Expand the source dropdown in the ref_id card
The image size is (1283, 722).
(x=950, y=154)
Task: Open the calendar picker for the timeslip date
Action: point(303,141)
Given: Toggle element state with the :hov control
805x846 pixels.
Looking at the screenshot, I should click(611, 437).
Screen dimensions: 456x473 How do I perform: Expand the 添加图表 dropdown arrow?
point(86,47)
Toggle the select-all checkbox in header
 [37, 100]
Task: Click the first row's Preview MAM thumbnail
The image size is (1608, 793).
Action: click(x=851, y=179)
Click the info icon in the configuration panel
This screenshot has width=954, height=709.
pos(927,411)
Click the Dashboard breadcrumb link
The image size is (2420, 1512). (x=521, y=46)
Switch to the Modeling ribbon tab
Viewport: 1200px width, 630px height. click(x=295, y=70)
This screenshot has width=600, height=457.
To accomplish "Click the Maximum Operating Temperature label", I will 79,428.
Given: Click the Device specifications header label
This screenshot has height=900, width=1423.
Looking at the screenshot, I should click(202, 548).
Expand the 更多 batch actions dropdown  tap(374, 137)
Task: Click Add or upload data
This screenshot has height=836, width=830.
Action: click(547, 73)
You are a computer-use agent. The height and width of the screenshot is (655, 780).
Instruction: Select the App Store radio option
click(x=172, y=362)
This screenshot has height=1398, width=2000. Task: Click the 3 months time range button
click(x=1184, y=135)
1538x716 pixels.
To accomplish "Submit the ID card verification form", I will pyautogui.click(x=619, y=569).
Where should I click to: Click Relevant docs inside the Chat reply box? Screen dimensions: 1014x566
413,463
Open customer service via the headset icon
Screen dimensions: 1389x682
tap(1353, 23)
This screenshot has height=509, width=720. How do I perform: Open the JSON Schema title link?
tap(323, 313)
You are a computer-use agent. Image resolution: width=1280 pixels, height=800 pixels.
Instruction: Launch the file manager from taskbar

··········

Repeat word for word the lines above that run from the line containing "Switch to the Modeling ribbon tab" through the line containing "Given: Click the", both ends included, and nothing else.

§ **Answer area**:
Switch to the Modeling ribbon tab
Viewport: 1200px width, 630px height. click(x=295, y=70)
This screenshot has width=600, height=457.
To accomplish "Click the Maximum Operating Temperature label", I will 79,428.
Given: Click the Device specifications header label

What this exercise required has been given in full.